◆ **YOUR OBJECTIVE**:
Starting at the line containing "Global Privacy Policy (241, 2412)" and ending at the line containing "RSS Feed (445, 1472)", print every line of the material below exactly, both ends included, and stop there.

◆ **EXERCISE INPUT**:

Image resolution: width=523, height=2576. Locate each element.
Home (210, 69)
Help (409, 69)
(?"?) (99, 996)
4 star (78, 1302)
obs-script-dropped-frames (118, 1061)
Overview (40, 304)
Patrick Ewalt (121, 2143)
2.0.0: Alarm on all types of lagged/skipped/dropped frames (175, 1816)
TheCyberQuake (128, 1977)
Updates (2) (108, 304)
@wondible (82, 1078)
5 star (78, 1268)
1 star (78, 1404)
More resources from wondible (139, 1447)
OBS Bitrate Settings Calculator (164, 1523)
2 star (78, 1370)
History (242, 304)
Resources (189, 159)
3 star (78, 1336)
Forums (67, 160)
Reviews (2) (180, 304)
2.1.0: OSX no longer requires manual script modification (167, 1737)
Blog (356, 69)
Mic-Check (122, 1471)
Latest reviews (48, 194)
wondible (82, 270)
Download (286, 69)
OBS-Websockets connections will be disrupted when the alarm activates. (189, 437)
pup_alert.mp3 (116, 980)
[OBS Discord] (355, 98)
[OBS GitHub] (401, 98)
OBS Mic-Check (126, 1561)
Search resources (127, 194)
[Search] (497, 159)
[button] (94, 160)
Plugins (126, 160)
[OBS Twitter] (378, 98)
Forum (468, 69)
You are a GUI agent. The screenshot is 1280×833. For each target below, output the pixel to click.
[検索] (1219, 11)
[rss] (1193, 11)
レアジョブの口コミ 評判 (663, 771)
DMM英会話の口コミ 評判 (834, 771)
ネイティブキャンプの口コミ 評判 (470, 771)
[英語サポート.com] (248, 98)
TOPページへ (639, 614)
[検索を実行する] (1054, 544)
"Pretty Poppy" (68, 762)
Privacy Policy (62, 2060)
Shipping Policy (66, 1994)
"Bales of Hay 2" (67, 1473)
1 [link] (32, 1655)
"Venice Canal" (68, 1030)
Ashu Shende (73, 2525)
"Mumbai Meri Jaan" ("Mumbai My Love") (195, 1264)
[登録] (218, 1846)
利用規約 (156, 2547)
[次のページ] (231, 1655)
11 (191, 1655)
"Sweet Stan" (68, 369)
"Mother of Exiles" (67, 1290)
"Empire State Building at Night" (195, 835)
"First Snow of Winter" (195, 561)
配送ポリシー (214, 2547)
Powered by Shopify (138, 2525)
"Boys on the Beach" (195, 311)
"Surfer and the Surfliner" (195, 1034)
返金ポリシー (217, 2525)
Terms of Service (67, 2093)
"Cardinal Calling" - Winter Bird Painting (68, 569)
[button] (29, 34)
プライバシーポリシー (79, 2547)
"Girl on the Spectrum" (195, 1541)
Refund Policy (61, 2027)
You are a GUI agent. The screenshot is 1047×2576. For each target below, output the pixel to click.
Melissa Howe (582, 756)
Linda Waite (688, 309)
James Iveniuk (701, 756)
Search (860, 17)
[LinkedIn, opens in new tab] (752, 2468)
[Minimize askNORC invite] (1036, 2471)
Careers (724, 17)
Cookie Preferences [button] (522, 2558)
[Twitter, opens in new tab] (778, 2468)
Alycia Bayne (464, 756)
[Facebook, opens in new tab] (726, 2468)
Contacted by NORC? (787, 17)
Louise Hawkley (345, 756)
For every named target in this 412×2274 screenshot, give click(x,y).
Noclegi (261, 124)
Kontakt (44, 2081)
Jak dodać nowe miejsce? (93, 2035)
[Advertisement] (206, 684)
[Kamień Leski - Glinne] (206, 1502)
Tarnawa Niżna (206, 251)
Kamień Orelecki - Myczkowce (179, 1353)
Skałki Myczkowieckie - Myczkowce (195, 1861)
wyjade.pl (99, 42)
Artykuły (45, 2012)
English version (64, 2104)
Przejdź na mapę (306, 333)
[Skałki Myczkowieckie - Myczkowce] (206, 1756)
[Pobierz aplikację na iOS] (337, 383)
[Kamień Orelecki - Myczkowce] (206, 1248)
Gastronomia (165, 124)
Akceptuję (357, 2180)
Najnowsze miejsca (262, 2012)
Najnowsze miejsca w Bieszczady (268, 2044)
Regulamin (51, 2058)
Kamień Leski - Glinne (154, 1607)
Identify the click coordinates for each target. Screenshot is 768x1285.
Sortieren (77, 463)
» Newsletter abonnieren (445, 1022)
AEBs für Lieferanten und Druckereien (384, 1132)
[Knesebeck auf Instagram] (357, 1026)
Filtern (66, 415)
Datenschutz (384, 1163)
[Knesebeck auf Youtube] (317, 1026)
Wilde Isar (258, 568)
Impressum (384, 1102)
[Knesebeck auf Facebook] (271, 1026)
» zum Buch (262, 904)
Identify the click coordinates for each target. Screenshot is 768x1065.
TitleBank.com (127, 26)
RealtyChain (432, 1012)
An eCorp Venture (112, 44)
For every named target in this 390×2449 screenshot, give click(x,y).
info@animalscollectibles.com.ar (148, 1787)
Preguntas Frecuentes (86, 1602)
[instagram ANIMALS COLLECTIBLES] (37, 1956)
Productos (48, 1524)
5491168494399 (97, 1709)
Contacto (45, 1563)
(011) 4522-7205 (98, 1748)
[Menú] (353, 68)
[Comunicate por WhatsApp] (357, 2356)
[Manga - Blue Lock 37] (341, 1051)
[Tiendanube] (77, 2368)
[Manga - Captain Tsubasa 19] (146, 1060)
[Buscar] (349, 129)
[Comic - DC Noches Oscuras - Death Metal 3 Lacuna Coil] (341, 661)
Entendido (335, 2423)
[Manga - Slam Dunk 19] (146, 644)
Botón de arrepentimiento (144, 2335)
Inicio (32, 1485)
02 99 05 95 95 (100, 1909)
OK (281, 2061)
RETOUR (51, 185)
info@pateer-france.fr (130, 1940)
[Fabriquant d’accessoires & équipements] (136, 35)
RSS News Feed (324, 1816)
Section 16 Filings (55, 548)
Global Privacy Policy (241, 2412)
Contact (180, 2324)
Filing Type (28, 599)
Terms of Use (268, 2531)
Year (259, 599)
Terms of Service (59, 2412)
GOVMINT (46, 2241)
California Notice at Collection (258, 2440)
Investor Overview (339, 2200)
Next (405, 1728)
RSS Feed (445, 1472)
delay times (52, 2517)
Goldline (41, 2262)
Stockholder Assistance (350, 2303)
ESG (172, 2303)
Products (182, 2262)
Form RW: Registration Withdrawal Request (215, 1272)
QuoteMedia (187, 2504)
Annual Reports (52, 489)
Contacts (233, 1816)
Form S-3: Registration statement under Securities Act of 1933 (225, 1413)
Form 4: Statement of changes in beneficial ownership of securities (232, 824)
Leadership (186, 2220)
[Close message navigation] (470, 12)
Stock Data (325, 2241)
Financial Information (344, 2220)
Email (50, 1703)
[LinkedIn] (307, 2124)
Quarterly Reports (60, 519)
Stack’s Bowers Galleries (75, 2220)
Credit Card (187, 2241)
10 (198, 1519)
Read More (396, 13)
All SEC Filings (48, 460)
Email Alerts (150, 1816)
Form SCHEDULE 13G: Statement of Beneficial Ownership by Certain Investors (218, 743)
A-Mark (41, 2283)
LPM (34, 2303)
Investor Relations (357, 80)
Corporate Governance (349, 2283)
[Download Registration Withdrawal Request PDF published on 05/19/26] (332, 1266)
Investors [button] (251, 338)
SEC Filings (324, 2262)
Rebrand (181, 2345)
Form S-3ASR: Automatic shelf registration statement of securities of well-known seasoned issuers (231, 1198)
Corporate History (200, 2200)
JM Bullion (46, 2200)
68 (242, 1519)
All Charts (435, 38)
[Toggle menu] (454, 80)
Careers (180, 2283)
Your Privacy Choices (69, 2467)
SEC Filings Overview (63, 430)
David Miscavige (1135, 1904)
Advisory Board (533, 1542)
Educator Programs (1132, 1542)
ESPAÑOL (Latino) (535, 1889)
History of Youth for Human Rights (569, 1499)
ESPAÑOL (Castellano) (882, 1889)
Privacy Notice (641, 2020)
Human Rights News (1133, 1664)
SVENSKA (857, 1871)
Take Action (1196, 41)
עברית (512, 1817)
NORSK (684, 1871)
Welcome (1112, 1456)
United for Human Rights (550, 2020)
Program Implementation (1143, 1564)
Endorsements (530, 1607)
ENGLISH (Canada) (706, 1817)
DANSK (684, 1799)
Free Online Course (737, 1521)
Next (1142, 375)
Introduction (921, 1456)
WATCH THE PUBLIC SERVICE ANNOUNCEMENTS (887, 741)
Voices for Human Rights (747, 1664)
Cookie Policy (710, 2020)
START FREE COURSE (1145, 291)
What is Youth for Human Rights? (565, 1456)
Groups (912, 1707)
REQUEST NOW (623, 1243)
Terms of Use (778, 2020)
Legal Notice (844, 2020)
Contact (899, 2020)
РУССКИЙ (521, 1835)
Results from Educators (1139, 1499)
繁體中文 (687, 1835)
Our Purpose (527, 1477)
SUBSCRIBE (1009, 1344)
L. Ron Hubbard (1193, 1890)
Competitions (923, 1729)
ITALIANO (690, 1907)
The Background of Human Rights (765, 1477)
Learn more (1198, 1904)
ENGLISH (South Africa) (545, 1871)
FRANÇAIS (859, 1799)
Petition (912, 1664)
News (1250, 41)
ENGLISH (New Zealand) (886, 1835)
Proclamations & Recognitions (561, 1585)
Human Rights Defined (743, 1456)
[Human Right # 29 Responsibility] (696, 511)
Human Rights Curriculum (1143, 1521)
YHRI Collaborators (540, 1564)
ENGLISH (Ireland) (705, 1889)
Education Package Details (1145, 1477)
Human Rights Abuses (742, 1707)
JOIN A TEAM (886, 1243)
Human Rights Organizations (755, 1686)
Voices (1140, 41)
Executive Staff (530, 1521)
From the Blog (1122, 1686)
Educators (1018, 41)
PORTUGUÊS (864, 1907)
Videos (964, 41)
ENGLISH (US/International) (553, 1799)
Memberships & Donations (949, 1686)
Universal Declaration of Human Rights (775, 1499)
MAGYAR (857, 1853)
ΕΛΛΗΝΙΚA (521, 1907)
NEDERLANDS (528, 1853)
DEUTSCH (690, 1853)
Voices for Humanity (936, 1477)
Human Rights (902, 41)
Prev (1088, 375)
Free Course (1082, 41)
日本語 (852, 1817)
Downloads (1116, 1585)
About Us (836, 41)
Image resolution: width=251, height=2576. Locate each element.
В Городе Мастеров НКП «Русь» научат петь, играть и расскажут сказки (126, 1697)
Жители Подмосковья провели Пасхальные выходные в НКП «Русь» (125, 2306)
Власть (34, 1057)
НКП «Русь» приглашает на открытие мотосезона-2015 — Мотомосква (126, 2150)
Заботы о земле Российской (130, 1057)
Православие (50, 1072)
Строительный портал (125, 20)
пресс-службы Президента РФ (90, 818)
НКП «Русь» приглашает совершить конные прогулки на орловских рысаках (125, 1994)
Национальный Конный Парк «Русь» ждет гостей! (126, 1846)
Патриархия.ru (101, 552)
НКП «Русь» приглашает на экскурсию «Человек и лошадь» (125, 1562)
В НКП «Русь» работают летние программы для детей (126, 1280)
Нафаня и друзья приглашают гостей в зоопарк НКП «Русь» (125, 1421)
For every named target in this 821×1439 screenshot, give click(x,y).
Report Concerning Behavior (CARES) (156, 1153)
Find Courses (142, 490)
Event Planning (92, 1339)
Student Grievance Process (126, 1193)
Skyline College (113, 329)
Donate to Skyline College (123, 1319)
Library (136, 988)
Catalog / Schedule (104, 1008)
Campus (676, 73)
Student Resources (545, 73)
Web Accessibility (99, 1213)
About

◆ **WRITTEN ANSWER**:
Global Privacy Policy (241, 2412)
Contact (180, 2324)
Filing Type (28, 599)
Terms of Use (268, 2531)
Year (259, 599)
Terms of Service (59, 2412)
GOVMINT (46, 2241)
California Notice at Collection (258, 2440)
Investor Overview (339, 2200)
Next (405, 1728)
RSS Feed (445, 1472)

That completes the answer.